But one thing that really can’t be construed as an insult by anyone who wears makeup is the suggestion that they’re rocking a perfect smoky eye. On the contrary, if you can manage the sultry, just-the-right-amount-of-smudged look, you deserve serious kudos.

Yet on Saturday night, a joke about eyeshadow caused widespread disgust among politicians and journalists attending the annual White House Correspondent’s Association (WHCA) dinner. During her keynote roast, comedian Michelle Wolf slammed senior White House staff, including press secretary Sarah Huckabee Sanders:

“I think [Sanders is] very resourceful. She burns facts and then uses the ash to create a perfect smoky eye. Like maybe she’s born with it, maybe it’s lies. It’s probably lies.”

The quip invited audible gasps from the audience, while a stony-faced Huckabee Sanders, who clearly didn’t get the memo on how a roasting works, glared from the sidelines. Afterwards, reporters and conservatives took to Twitter to express their outrage. Maggie Haberman, White House correspondent for the (“failing”) New York Times, wrote: “That the @PressSec sat and absorbed intense criticism of her physical appearance, her job performance and so forth, instead of walking out was impressive.”

Meanwhile, MSNBC host Mika Brzezinski, who Trump claimed was “bleeding badly from a facelift” when she visited his Mar-a-Lago resort, decided to lend her support to the person who defends the president’s insults on a daily basis: “Watching a wife and mother be humiliated on national television for her looks is deplorable,” she wrote.

Let’s for a moment ignore the strange circumstance of journalists rallying around a woman whose job it is to lie to them – or the suggestion that marriage and motherhood somehow makes you unable to handle criticism, or an unfair target. At no stage did Wolf denigrate the press secretary’s appearance. She didn’t pull her punches, but why should she have? Does Trump – who Huckabee Sanders spends her day speaking on behalf of – ever pause to consider the feelings of those he rips into?

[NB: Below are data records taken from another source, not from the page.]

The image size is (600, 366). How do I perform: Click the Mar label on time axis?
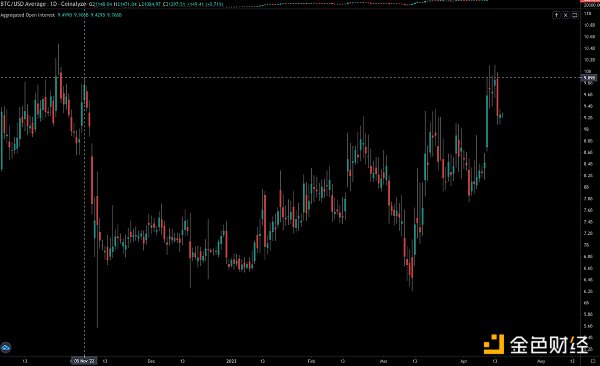(x=383, y=361)
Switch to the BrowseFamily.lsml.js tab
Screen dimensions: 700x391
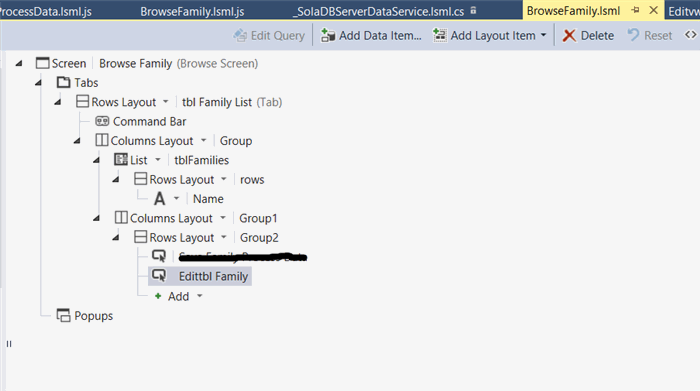click(192, 11)
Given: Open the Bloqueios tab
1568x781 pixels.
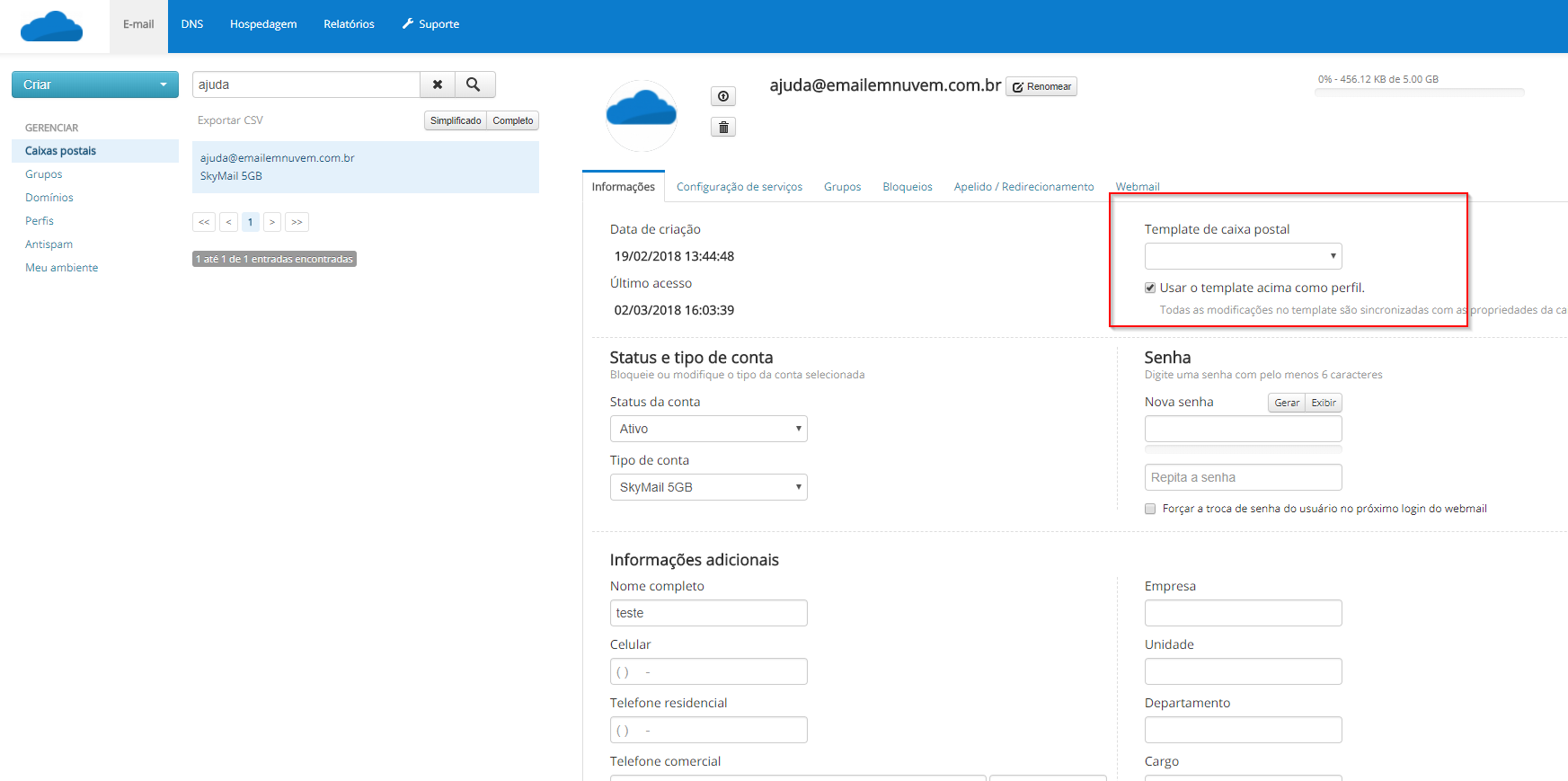Looking at the screenshot, I should tap(907, 187).
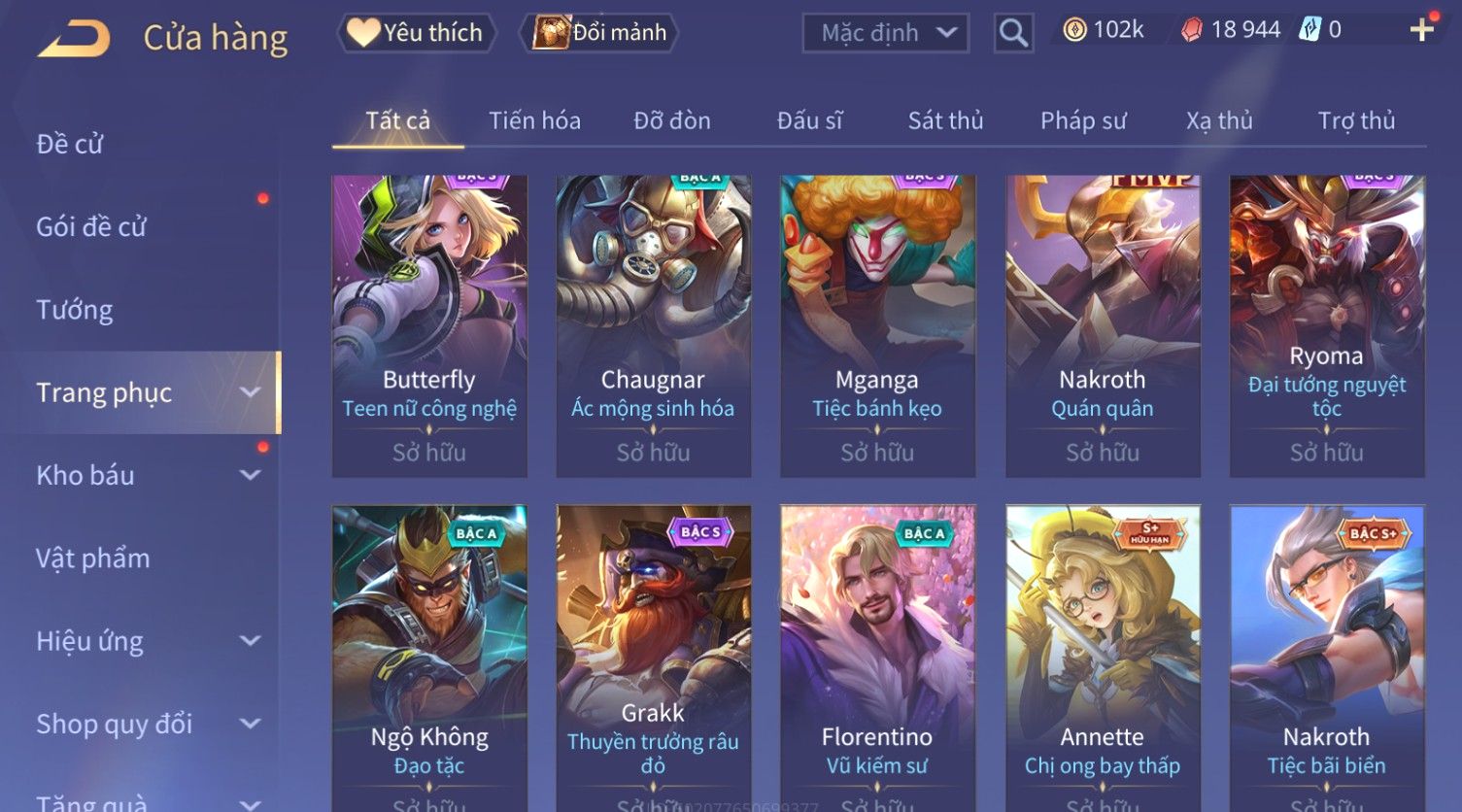The height and width of the screenshot is (812, 1462).
Task: Go to Gói đề cử in sidebar
Action: (91, 226)
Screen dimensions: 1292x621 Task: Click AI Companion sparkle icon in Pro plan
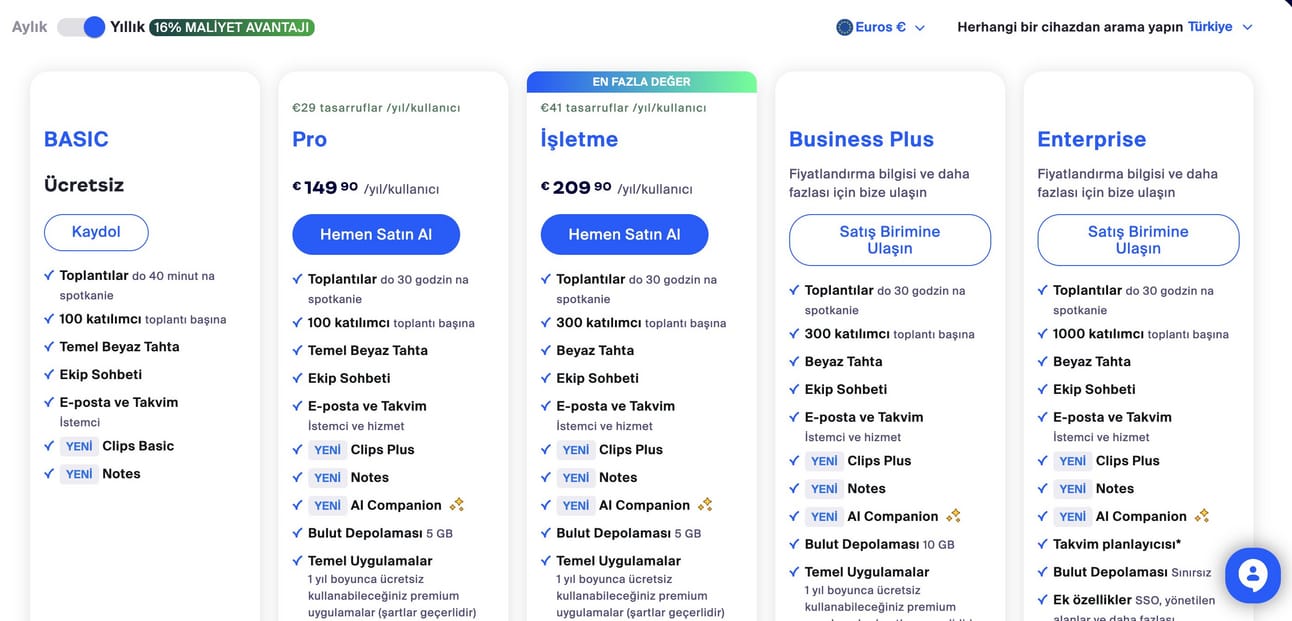(x=456, y=505)
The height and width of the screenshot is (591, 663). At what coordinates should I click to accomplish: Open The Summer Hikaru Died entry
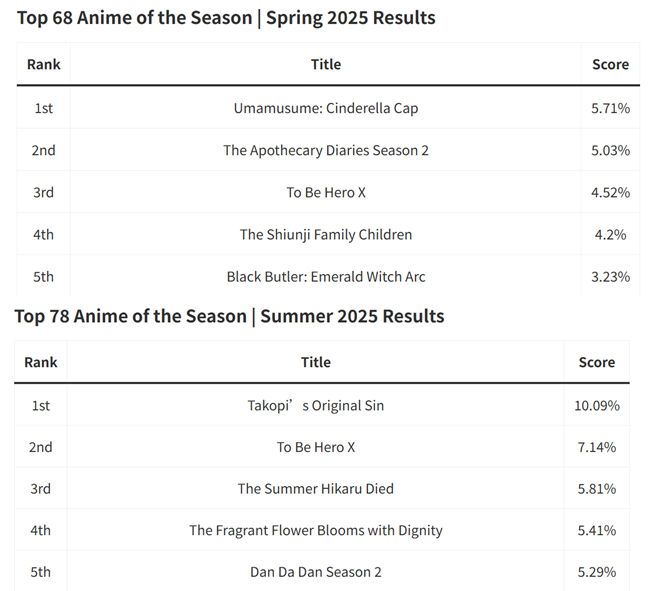(x=316, y=489)
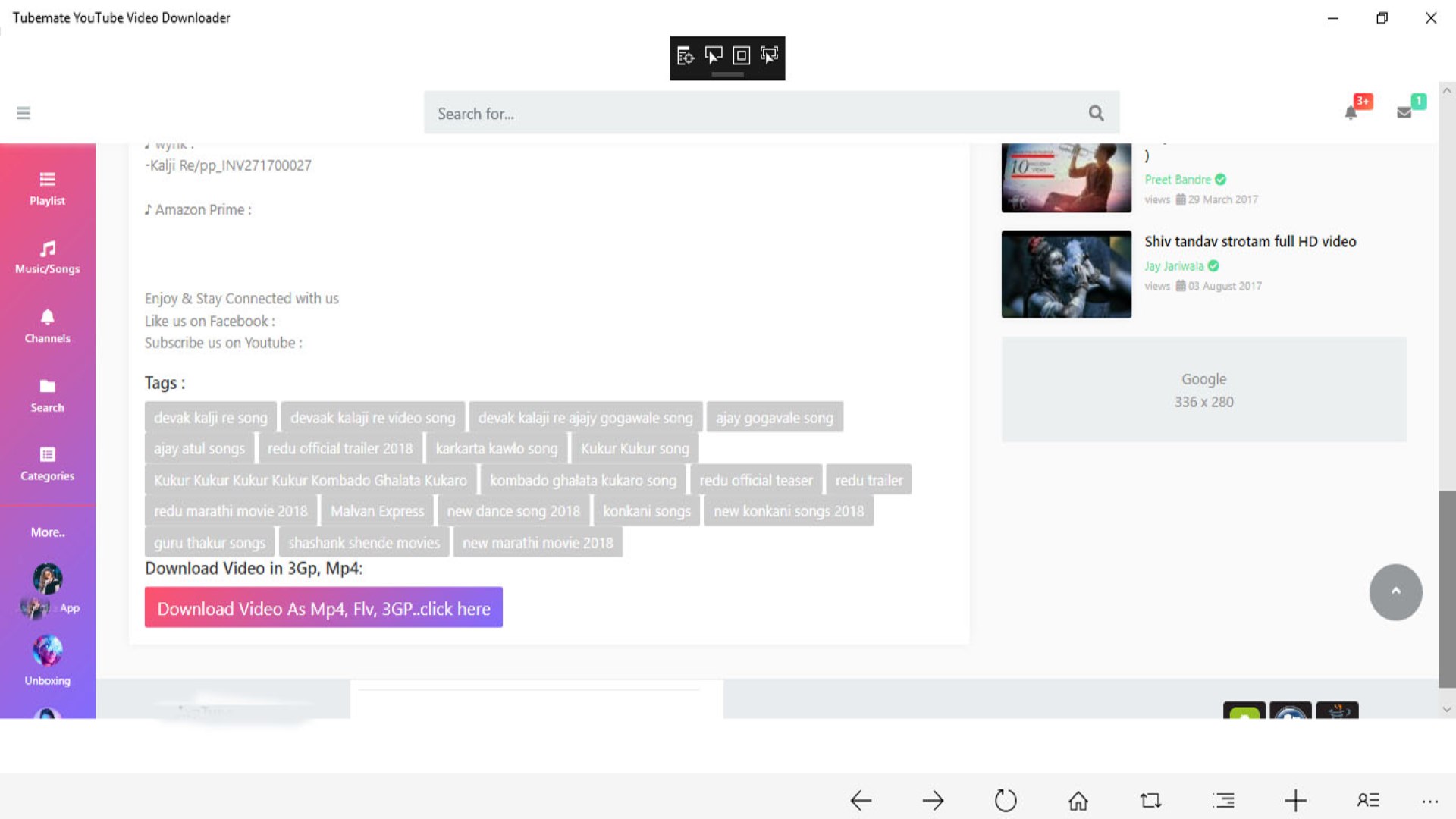
Task: Open Music/Songs section in sidebar
Action: point(47,257)
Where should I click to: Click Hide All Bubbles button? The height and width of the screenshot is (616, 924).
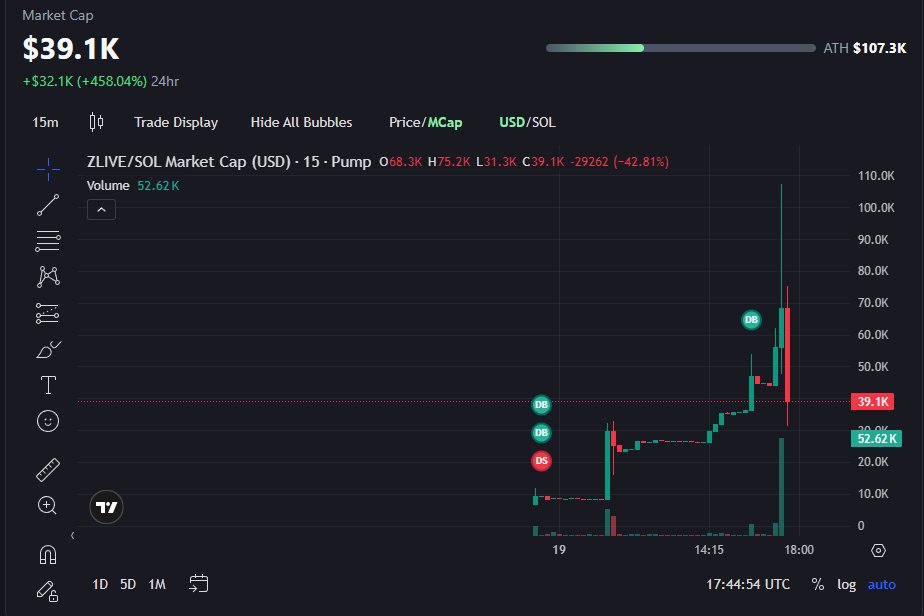point(301,122)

I’ll admit I found parts of the speech hard to watch. I squirmed at a graphic joke about abortion – and I’m staunchly pro-choice – and for me, some of the barbs fell flat. Insult slinging generally isn’t my bag. Does that mean I think Wolf should have spared Huckabee Sanders and her colleagues? Absolutely and unequivocally not. Political satire is meant to make us squirm. Comedy isn’t just about generating laughs, it’s about cutting to uncomfortable truths and challenging our view of the world.

Here’s the real issue. It isn’t what Wolf said that’s ruffled feathers – it’s her refusal to be polite. From a young age, girls are – consciously or unconsciously – taught to people please. “By all means, darling, reach for the stars, break that glass ceiling, climb every mountain – just be nice about it.” We’re encouraged to excel, but not shout about our achievements, to smile when a stranger asks: “Why the long face”? And that man on the commute who persists in chatting you up when you’re trying to read? Sure, refuse his advances – just don’t be rude.

Men have no such scruples when it comes to rocking the boat. They’ll ask for the pay rise, tell the unsavoury gag. A man can stand on stage and bang on about wanking, and no one bats an eyelid. He might even get a few laughs.

Thanks to comedians like Amy Schumer, routines around female sexuality are finally breaking through, but we’re still not entirely at ease with a woman pushing boundaries. The comedian Kathy Griffin, who blasted Washington’s thin-skinned politicos for their reaction to Wolf’s performance, was shunned last year when she posted a photo of herself holding a model of Trump’s severed head. “The audience’s reaction was tepid and I really feel like it’s because she’s a woman,” said Griffin after the WHCA dinner.

In a recent interview with New York publication The Village Voice, Wolf said: “The time for being polite is over.” That’s probably the one thing Wolf and Trump agree on.